Irinotecan-based regimens have also been extensively studied in the first-line treatment of metastatic gastric cancer, particularly as an alternative to platinum-based therapy, but superiority has not been established. The combination of fluorouracil, leucovorin, and irinotecan (FOLFIRI) was compared to ECX in a phase 3 trial.22 The study enrolled 416 patients with locally advanced or metastatic gastric or GEJ cancer. At a median follow up of 31 months, the time to progression was longer in the FOLFIRI arm as compared to the ECX arm (5.1 months versus 4.2 months, P = 0.008), but there was no difference in OS (9.5 months versus 9.7 months, P = 0.95), median PFS (5.3 months versus 5.8 months, P = 0.96), or response rate (39.2% versus 37.8%). However, the FOLFIRI regimen had an improved toxicity profile, with a lower overall rate of grade 3 or 4 toxicity (69% versus 84%, P < 0.001). Given these findings, the FOLFIRI regimen is an acceptable alternative to platinum-based therapy in suitable patients.22
HER2-POSITIVE DISEASE
The HER2 proto-oncogene, initially described in breast cancer, has been implicated in several malignancies, including gastric and esophageal cancer. Overexpression or amplification of HER2 can be found in up to 30% of gastric cancers.23 For these patients, adding trastuzumab to a standard regimen of platinum and fluoropyrimidine is the standard of care. The prospective phase 3 Trastuzumab for Gastric Cancer (ToGA) trial randomly assigned 594 patients with HER2-positive gastric cancer to receive either cisplatin and fluorouracil or capecitabine and cisplatin with trastuzumab (n = 294) or without (n = 290) trastuzumab every 3 weeks for a total of 6 cycles, followed by maintenance trastuzumab until disease progression was noted.24 HER2 positivity was defined as HER2 protein overexpression by IHC (cutoff of 3+) or gene amplification by fluorescence in situ hybridization (FISH); tumors with IHC 2+ patterns were followed with FISH studies to confirm positivity. The study found a higher incidence of HER2-positive tumors in patients with GEJ tumors compared to patients with distal gastric cancers (33% versus 20%).24 In this trial, the addition of trastuzumab was associated with an improvement in OS: 13.5 months in the trastuzumab cohort versus 11.1 months in those receiving chemotherapy alone (HR 0.74, P = 0.0048). There was not a significant difference in toxicities between the 2 cohorts, with nausea, emesis, and neutropenia being the most common adverse events. Rates of overall grade 3 or 4 events were similar as well (68% in each cohort). Further exploratory analysis was also conducted according to HER2 status by dividing patients into a “high-expressor” group (n = 446), defined as patients with IHC 3+ tumors or IHC 2+ and FISH positivity, and a “low-expressor” group (n = 131), which included patients with IHC 0 or 1+ tumors. Analysis of patients in the 2 subgroups demonstrated an improved OS with the addition of trastuzumab for the high-expressor cohort, with a median OS of 16 months (HR 0.65 [95% CI 0.51 to 0.83]) compared to 11.8 months in those receiving only chemotherapy.

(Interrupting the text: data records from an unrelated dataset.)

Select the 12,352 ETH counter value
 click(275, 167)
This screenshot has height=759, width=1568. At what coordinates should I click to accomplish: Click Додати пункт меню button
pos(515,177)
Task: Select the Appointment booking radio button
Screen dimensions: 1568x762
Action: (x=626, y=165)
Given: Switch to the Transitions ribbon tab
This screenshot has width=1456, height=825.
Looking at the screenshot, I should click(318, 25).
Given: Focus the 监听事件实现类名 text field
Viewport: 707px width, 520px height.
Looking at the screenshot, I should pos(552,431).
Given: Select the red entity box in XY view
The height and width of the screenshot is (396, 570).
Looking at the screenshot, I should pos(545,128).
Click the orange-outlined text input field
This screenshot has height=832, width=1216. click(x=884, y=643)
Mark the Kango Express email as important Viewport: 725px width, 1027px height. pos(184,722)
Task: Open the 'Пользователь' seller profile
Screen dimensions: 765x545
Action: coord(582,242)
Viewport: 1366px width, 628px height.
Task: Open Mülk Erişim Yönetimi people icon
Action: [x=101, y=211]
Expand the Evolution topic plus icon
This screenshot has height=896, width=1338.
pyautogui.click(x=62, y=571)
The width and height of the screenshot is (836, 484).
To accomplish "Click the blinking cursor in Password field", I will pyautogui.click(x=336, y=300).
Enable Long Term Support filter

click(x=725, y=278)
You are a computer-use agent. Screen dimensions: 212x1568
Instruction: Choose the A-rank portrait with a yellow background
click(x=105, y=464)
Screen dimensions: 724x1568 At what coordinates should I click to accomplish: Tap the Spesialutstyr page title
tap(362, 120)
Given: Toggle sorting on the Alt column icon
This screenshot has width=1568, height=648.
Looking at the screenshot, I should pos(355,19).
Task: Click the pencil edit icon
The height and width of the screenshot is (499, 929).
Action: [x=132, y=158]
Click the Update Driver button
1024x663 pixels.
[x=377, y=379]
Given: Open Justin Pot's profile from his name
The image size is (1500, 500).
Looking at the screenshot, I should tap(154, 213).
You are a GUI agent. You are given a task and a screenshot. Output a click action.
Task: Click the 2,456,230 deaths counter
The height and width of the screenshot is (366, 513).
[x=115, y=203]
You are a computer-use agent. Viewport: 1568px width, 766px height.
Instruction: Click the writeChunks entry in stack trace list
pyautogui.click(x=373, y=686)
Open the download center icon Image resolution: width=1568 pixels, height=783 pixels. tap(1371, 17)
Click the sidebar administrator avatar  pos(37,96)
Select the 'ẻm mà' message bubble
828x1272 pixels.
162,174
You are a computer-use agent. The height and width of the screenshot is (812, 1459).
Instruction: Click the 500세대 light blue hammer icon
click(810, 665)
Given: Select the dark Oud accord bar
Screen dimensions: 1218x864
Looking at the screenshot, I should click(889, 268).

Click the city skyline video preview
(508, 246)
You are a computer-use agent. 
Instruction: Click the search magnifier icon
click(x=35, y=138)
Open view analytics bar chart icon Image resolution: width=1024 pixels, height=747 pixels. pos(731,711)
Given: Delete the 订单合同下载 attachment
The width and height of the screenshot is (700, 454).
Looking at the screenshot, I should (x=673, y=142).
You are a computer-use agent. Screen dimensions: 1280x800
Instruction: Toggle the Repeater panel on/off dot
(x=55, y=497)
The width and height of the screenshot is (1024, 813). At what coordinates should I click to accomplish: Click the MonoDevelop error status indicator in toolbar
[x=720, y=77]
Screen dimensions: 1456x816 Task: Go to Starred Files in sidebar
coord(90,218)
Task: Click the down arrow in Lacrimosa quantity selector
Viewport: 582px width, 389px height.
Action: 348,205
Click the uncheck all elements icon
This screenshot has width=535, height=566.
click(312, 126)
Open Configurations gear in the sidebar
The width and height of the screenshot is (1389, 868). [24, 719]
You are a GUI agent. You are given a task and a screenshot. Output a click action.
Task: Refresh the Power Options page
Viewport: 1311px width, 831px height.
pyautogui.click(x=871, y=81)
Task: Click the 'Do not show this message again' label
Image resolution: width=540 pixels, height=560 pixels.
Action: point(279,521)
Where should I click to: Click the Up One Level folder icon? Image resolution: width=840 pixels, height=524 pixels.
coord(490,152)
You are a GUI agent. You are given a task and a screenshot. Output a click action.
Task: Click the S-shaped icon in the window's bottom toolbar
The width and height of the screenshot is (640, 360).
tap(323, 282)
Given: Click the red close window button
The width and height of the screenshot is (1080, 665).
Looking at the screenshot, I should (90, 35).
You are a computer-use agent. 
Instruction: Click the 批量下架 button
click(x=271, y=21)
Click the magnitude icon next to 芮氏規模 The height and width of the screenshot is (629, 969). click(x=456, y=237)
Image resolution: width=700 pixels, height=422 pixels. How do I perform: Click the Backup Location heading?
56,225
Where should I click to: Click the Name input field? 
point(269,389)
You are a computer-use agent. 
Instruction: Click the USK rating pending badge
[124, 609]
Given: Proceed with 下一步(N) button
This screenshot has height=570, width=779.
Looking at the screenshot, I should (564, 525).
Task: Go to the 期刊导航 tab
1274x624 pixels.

Dual HER2 blockade has been investigated in metastatic gastric cancer. The phase 3 randomized JACOB trial assigned 780 patients to receive either trastuzumab with a cisplatin/fluoropyrimidine regimen with or without the addition of pertuzumab; the primary end point was OS.25 A non-statistically significant trend towards improvement in OS was found in the pertuzumab arm (17.5 months) as compared with the standard of care arm (14.2 months, HR 0.84, P = 0.0565). The pertuzumab/trastuzumab/chemotherapy cohort experienced a higher incidence of diarrhea (61.6% versus 35.1% in control arm). Cardiac toxicity was comparable in the 2 cohorts.
The Table provides a summary of relevant clinical trials in metastatic gastric cancer.
SECOND-LINE THERAPY
CASE CONTINUED
The patient receives capecitabine, oxaliplatin, and trastuzumab therapy for 6 cycles, followed by trastuzumab for another 3 cycles. While on therapy, he develops a painful right clavicular lesion. He undergoes magnetic resonance imaging of the right clavicle, which shows a lesion in the distal two-thirds of the right clavicle measuring 9.7 × 3.7 × 3.8 cm. The patient is started on palliative radiation to the clavicle. However, repeat CT imaging shows progressive liver metastases.